The corollary is, change the medical market and the legal adult market can be competitive. Though I realize this was the fear of some patients, that does not seem to be Kleiman's preference. "The only way to get a lot of revenue is to sell a lot of marijuana," Kleiman explained. "And the only way to sell a lot of marijuana is to sell it to people who smoke a lot of marijuana. And that’s not a good thing. You don’t want the state to set itself up as dependent on dependent cannabis users any more than you want the state to do what it already has done, which is to set itself up as dependent on addicted gamblers. I don’t think anybody in this process wants to see the legal cannabis market go the way of the state lottery, where they’ve got a state agency that’s deliberately fostering disease. Adults want to use a responsible amount of cannabis. I don’t think that’s a bad thing.”

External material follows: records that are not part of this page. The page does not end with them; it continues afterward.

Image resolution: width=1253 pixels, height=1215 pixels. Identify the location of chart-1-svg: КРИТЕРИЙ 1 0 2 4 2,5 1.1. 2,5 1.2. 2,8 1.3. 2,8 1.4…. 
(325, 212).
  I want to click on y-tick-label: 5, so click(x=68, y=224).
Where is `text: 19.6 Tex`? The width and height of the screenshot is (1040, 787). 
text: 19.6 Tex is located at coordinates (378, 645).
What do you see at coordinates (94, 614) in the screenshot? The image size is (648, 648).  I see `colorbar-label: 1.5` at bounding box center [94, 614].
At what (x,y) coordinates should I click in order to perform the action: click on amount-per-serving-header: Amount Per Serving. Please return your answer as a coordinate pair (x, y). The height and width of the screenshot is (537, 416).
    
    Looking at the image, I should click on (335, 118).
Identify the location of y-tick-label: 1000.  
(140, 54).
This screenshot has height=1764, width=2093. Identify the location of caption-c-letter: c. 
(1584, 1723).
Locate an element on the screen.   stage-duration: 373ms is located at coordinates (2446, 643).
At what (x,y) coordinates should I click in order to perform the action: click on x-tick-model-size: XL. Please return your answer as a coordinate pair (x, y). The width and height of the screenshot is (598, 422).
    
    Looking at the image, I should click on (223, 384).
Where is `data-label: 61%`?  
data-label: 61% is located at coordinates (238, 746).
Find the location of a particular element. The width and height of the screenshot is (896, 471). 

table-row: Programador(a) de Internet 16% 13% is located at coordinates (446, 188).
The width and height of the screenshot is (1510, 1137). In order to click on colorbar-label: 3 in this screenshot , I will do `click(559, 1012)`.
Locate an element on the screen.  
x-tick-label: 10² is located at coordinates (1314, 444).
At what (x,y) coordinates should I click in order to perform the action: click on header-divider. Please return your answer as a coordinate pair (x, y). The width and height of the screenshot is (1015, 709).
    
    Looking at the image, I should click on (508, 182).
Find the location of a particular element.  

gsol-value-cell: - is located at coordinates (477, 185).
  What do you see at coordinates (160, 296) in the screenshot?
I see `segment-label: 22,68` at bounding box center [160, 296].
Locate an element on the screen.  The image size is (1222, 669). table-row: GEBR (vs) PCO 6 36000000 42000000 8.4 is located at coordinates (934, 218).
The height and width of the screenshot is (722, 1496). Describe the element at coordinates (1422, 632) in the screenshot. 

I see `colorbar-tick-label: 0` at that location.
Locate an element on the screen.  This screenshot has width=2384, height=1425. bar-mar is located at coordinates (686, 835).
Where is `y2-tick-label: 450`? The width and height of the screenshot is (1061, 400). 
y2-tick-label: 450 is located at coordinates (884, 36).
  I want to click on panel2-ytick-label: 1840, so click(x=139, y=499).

However, Kleiman admits, those choices aren't his to make; it's the state officials who are responsible for those decisions. BOTEC (an acronym which stands for “Back Of The Envelope Calculations") will simply present to those officials the options from which they may choose. "The Board didn’t hire me. They hired a team, with BOTEC as the prime contractor," he points out. "The team isn’t going to be the Czar, or the Grand Vizier, or even the consigliere. We’re just the folks with the calculators and the clipboards saying, 'Your choices seem to be X and Y. If you do X, the likely outcomes are A, B and C. If instead you do Y, the likely outcomes are D, E and F. A is better than D, and B is better than E, but C is a lot worse than F. Take your pick.'”

Still, one thing is safe to say: Whatever Kleiman and his folks come up with and whatever the state adopts, it's inevitable that those rules and regulations will change over time as the state gets more experience with legal marijuana, and as they decide whether marijuana legalization is about sensible social policy or about making money. Kleiman himself notes the need for flexibility in his blog:

”We are all - speaking for the team now - a little bit daunted by the task ahead, but mostly excited. All the claims we’ve made over the years about knowing how to make smart drug policy are about to be put to the test, and the stakes are high. Any honest assessment of the situation needs to acknowledge uncertainty and change. Whatever system Washington State puts in place by Dec. 1 will face a period of rapid adjustment as the industry and consumers deal with the new situation. So it’s extremely unlikely that the first set of regulations - no matter how skillfully designed - will be the perfect set of regulations for the long term. That suggests the importance of adaptability. Washington State needs to craft an initial set of rules that lends itself to adaptation and to develop a monitoring process that will help the Board, the industry, and consumers learn quickly from experience.“

Doug McVay

Doug McVay

Writer and KBOO radio host based in Portland, Ore. He's also editor of DrugPolicyFacts.org.